Un anno fa, all’alba del 24 febbraio 2022, il presidente russo Vladimir Putin ha dato l’ordine di invadere la vicina Ucraina dando inizio a un conflitto che ha stravolto l’esistenza di milioni di uomini, donne, bambini: c’è chi ha perso tanto, c’è chi ha perso tutto. La storia di un nuovo disordine mondiale, la storia di persone che sono diventate nei racconti di giornali e televisioni numeri: 7mila vittime, migliaia di feriti, 8 milioni di sfollati costretti a lasciare il proprio Paese sotto le bombe. Una guerra che ha fatto riaffacciare in Europa lo spettro di violenze e crimini umanitari contro i civili come a Bucha, dove sono state trovate decine di fosse comuni, o a Mariupol, dove è stato bombardato il teatro che dava rifugio a molti sfollati ed era segnalata la presenza di non combattenti.
Un conflitto che chiama tutti in causa, e non accetta più il non schierarsi.

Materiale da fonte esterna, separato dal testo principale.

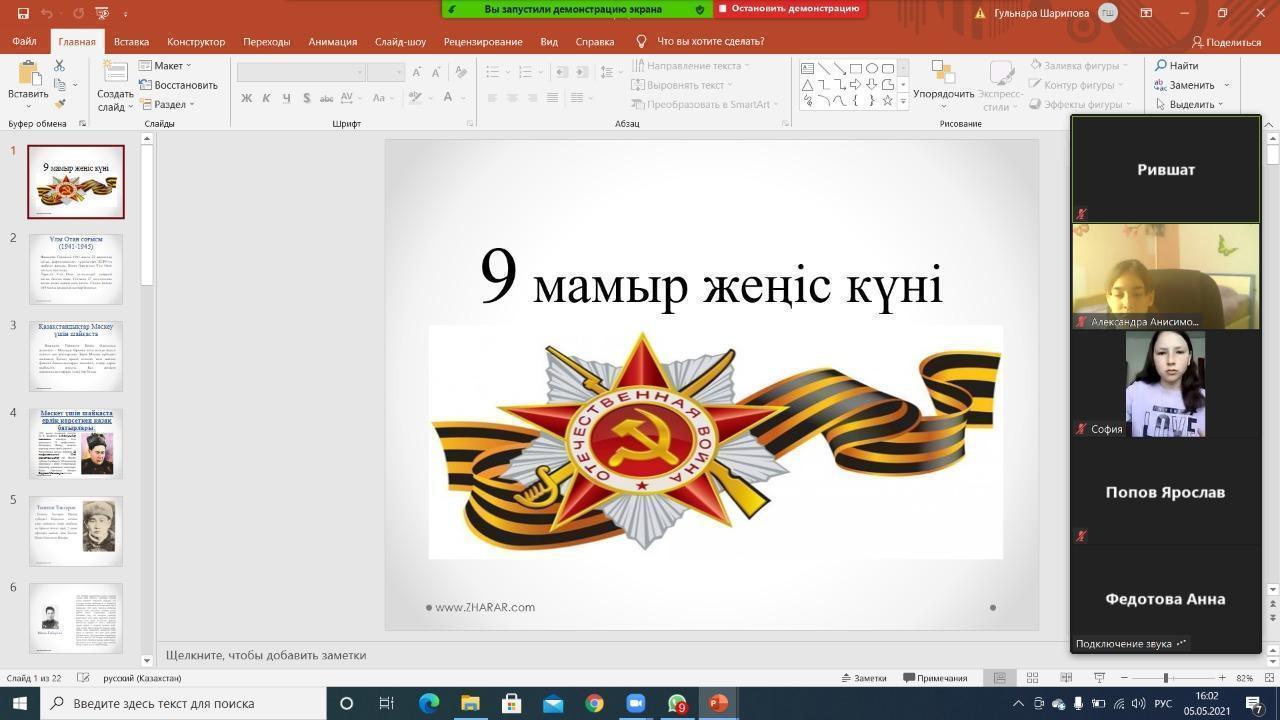Open Slide Sorter view from status bar
This screenshot has width=1280, height=720.
(x=1033, y=678)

Un conflitto che ha visto la Nato passare da alleanza “in stato di morte cerebrale”, come l’aveva definita il presidente francese Emmanuel Macron, a istituzione guida dell’Occidente contro la guerra decisa da Putin. Un conflitto che non deve far dimenticare l’annessione arbitraria della Crimea da parte della Russia e di come nelle province orientali, a maggioranza filorussa, si continui a sparare e a morire dal 2014, quando ebbe inizio un’insurrezione separatista sostenuta e fomentata da Mosca. Quello che abbiamo davanti agli occhi, da un anno, è il risiko di un Paese che vuole pareggiare i conti con la storia – a livello geografico – e non ha esitato a piegare a questo progetto di potere anche la Chiesa ortodossa del Patriarcato di Mosca. Un disegno che potrebbe coinvolgere altre nazioni, come la Moldavia e la Georgia,che hanno liberamente scelto un cammino fuori dall’ex Unione Sovietica.
Uno scontro di valori. I nostri valori. Perché se iniziamo a cambiare prospettiva, non si tratta di una guerra in Ucraina, ma di una guerra di Putin contro l’Occidente che ha deciso di interrompere 77 anni di pace europea, ricordandoci che la libertà non ha prezzo, non è negoziabile, ma ha un costo e richiede vigilanza. Siamo disposti a difendere in tutti i modi la democrazia, scegliendo i nostri interlocutori (anche in altri conflitti in corso) anteponendo la libertà agli interessi economici? Siamo disposti a sostenere chi ha scelto di emanciparsi dai regimi autoritari e non di allontanarsi dalla democrazia liberale? Ripartiamo dalle parole di David Sassoli, ex presidente del Parlamento europeo, pronunciate al lancio della Conferenza sul futuro dell’Europa di Strasburgo il 9 maggio 2021: «Quante volte, andando fuori dallo spazio europeo siamo visti con occhi pieni di ammirazione per quello che abbiamo costruito e per i nostri modelli di vita?… I nostri sistemi democratici devono costantemente adattarsi ed evolversi per soddisfare le nuove realtà che affrontiamo. La democrazia si costruisce ogni giorno… Siamo coraggiosi, non dobbiamo averne paura».